What is being asked:
Pull out every line of the listing below that contains the word "each", copying the full line.

Item position entries:
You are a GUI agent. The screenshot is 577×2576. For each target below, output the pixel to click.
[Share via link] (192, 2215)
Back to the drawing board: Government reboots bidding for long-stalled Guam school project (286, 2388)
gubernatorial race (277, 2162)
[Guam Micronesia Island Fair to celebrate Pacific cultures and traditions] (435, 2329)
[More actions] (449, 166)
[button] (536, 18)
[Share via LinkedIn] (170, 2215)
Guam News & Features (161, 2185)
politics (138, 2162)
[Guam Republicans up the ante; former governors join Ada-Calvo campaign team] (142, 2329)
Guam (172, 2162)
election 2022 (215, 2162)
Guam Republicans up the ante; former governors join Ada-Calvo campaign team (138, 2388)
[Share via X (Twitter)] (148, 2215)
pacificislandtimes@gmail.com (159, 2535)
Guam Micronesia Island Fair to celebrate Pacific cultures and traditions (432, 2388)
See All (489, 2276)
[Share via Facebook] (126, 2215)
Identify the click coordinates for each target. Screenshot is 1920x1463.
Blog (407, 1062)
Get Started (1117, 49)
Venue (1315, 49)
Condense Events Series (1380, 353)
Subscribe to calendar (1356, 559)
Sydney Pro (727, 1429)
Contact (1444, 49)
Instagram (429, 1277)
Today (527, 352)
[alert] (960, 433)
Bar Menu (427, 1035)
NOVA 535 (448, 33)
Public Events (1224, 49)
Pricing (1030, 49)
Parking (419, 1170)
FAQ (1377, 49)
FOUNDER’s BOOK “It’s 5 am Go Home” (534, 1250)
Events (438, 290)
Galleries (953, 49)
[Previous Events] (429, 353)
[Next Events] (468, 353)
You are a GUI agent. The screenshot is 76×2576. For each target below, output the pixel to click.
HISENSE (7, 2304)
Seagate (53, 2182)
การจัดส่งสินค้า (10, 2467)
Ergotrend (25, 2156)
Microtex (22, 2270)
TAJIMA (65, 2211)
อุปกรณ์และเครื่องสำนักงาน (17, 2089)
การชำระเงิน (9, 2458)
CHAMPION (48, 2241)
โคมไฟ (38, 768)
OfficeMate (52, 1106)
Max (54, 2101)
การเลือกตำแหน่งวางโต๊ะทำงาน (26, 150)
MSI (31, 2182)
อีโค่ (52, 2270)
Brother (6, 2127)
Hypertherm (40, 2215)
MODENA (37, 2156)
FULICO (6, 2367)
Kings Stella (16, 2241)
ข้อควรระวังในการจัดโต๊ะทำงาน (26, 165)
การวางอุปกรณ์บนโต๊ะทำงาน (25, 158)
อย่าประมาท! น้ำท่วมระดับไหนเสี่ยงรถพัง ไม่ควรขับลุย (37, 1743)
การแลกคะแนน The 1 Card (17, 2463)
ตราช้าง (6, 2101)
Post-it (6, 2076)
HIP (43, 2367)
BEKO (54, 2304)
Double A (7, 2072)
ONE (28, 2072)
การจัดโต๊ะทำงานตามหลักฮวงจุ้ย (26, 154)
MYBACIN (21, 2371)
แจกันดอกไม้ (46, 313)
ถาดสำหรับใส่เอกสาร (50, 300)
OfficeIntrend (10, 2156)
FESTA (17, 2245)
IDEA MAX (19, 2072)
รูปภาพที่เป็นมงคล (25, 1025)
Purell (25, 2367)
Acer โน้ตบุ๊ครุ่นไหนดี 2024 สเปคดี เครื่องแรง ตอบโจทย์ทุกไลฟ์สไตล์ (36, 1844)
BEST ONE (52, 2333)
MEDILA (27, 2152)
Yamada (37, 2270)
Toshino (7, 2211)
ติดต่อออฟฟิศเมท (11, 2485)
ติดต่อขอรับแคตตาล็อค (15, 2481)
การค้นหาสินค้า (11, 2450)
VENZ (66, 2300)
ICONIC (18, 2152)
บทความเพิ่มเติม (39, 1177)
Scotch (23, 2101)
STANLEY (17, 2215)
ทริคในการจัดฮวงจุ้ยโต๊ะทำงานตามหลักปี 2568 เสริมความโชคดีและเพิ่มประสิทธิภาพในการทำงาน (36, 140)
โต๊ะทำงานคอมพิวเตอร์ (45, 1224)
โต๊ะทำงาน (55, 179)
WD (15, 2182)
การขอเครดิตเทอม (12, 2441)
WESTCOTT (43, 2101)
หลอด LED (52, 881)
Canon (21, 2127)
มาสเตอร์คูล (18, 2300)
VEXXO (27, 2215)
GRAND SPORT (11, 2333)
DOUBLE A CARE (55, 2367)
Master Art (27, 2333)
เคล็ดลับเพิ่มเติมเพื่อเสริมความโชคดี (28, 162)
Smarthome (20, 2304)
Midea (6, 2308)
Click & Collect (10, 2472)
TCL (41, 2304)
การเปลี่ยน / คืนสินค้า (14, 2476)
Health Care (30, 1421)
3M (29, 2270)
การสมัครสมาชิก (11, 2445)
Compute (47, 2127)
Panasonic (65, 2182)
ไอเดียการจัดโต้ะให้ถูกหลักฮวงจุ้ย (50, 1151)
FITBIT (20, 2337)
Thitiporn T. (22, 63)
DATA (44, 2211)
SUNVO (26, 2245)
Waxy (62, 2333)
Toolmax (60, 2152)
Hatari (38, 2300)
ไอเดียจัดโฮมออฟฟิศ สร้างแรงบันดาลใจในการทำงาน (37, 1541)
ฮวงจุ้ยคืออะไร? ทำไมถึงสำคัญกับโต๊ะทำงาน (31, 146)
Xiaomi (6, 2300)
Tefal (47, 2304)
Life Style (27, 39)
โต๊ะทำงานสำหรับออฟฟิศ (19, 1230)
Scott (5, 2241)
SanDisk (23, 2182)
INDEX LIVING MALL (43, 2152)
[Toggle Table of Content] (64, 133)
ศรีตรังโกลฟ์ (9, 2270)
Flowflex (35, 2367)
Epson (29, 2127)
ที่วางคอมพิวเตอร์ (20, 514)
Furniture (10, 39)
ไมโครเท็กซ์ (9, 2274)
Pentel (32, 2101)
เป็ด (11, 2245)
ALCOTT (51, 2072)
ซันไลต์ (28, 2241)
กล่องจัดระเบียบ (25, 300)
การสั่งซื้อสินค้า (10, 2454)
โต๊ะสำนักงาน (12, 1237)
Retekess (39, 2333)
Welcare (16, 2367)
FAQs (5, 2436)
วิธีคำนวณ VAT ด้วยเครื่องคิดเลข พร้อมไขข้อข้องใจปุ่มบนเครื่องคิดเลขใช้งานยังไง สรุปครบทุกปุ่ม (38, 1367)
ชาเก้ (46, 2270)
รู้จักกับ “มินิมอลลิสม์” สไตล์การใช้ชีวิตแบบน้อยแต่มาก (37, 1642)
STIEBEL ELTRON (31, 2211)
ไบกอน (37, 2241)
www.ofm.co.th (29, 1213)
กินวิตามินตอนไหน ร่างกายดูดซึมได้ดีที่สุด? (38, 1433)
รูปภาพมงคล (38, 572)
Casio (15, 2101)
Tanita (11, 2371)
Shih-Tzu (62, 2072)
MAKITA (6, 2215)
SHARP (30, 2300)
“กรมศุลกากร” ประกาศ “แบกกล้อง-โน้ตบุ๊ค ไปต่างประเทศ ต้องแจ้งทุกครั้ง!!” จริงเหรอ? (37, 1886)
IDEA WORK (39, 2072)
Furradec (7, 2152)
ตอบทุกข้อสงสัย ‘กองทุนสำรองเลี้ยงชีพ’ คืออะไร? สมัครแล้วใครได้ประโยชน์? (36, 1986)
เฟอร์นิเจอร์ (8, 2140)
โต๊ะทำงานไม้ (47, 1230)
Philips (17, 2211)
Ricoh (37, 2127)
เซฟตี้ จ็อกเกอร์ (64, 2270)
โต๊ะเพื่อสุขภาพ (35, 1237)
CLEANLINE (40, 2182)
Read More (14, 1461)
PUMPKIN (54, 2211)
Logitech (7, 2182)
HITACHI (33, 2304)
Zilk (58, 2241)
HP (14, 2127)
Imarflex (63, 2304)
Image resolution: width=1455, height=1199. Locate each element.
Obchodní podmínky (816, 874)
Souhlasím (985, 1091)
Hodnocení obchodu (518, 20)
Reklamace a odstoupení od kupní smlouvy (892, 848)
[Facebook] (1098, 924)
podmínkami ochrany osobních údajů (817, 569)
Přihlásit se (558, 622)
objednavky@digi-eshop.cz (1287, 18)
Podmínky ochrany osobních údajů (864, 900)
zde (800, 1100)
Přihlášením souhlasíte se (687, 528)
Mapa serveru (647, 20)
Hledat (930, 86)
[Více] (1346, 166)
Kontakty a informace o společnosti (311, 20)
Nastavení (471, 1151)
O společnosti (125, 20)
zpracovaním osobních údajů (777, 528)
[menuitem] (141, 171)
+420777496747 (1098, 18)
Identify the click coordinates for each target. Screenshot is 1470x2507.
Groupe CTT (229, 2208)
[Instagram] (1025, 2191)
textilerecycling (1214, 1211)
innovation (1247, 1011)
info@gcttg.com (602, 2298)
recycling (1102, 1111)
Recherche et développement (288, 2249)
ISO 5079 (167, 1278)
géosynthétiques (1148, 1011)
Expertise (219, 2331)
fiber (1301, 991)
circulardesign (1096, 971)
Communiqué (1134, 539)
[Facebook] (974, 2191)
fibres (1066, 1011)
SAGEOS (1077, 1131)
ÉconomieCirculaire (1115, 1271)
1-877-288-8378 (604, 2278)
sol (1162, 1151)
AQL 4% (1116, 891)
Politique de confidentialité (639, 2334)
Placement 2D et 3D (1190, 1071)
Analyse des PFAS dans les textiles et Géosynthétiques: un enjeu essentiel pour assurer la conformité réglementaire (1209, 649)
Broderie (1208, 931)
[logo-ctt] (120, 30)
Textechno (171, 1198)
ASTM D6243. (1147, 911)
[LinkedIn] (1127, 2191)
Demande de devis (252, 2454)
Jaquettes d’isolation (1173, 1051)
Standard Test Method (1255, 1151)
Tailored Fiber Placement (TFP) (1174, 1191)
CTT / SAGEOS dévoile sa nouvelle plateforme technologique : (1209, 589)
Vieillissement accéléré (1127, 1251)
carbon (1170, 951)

Final result:
You are a GUI agent. The screenshot is 577×2576. For each target below, output the pixel to click.
Identify the click coordinates for each target. Screenshot is 1920x1463.
You are a GUI agent. The screenshot is 76×2576. For each target below, output the pixel to click.
Image resolution: width=1455, height=1199. Locate each element.
Identify the click coordinates for each target. Screenshot is 1470x2507.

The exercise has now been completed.